Epoch 1, Loss: 0.023406963090638857
Epoch 2, Loss: 0.02223952181284895
Epoch 3, Loss: 0.01997888132275359
Epoch 4, Loss: 0.019106505860297662
Epoch 5, Loss: 0.01794999240381593


In [16]:
def evaluate_model(model, dataloader, device):
    model.eval()
    predictions = []
    true_labels = []
    
    with torch.no_grad():
        for batch in dataloader:
            batch_input_ids, batch_attention_masks, batch_labels = batch
            batch_input_ids = batch_input_ids.to(device)
            batch_attention_masks = batch_attention_masks.to(device)
            batch_labels = batch_labels.to(device)
            
            outputs = model(
                input_ids=batch_input_ids,
                attention_mask=batch_attention_masks
            )
            logits = outputs.logits
            predictions.append(logits.cpu().numpy())
            true_labels.append(batch_labels.cpu().numpy())
    
    predictions = np.concatenate(predictions, axis=0)
    true_labels = np.concatenate(true_labels, axis=0)
    
    return predictions, true_labels

In [19]:
import numpy as np
from sklearn.metrics import f1_score

predictions, true_labels = evaluate_model(model, test_dataloader, device)

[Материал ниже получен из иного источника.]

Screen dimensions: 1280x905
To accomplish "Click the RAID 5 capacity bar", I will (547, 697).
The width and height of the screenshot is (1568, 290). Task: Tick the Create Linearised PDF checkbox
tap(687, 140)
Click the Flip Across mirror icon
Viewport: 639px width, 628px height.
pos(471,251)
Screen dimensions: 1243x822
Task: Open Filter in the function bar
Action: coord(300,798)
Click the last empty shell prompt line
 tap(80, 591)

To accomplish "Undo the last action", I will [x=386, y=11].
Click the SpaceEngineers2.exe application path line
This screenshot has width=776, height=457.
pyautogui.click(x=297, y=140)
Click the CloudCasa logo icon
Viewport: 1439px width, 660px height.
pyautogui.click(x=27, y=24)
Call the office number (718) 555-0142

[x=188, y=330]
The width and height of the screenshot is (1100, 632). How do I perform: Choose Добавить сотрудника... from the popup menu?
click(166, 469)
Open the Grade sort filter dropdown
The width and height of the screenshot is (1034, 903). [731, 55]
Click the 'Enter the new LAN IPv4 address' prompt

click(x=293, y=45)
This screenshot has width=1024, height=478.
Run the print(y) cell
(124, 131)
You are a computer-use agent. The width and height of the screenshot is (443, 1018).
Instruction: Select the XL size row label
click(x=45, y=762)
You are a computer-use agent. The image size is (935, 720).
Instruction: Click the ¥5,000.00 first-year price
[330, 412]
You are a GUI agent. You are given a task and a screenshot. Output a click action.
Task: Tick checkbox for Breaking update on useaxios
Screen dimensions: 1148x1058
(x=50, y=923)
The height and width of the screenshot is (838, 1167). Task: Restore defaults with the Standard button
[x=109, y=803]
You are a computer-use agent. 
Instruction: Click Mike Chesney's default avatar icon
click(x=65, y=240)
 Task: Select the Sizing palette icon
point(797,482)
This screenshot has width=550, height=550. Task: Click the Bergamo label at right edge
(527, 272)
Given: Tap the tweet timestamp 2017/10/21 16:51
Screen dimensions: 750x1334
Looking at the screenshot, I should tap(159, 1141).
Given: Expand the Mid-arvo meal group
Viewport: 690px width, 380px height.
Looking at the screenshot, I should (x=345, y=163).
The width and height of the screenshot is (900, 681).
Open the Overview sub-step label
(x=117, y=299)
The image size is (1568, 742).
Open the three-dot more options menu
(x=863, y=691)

predicted_labels = (predictions > 0.5).astype(int)

acc = []
f1 = []
for i, col in enumerate(y.columns):
    acc.append(accuracy_score(true_labels[:, i], predicted_labels[:, i]))
    f1.append(f1_score(true_labels[:, i], predicted_labels[:, i], zero_division=True))

print("Средняя accuracy по всем классам:", np.mean(acc))
print("Средняя F1 по всем классам: ", np.mean(f1))

Средняя accuracy по всем классам: 0.9309175920514319
Средняя F1 по всем классам:  0.515602152738415


### Выводы
В предыдущем уроке были обучены логистическая регрессия и SVM на фичах TF-IDF. Данные модели показали качества accuracy примерно 90%, после оптимизации гиперпараметров было достигнуто f1 0.34.  

Дообученная NLP модель roberta после примерно 20 эпох обучения показала accuracy 93%, а f1 0.51, что означает, что модель улучшилась.